"I’m looking for a solution to set a global replication factor for vector indexes. The official documentation only mentions specifying this parameter when creating a vector index. I’m using an open-source software where vector indexes are created dynamically without specifying this parameter, and the database already has many vector indexes. Is there a way to add a global parameter and automatically replicate the existing vector indexes to match the desired replication factor?
The request load isn’t heavy. Currently, there’s only a single node, which isn’t robust for production use.
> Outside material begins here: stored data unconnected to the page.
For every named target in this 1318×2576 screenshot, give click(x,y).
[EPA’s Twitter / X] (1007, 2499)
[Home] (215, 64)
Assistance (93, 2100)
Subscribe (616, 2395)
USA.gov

I’m looking for a way to ensure high availability for Weaviate, not focused on high throughput.
hi @Zhenghua_Liu !!
Welcome to our community
Thank you very much! I have just realized that we do indeed have this feature, however it was undocumented
the environment variable you want is:
REPLICATION_MINIMUM_FACTOR
Once you set this for your cluster, it will always specify that value as the replication factor, unless you explicitly specify while creating a collection.
I will work on adding this to our docs.
Thanks a lot for asking this
I really appreciate the clarification about REPLICATION_MINIMUM_FACTOR
. I do have a follow-up question: If I set this value to 2
and then add a new Weaviate node to the cluster, will the existing collections automatically replicate to the new node?
hi @Zhenghua_Liu !!
It will not. Only new collections or tenants.
This feature is in our roadmap, and we call it dynamic scaling. With it you will be able to move shards around, helping this kind of scenario or when you want for example to drain a note.
Let me know if this helps!
Thanks!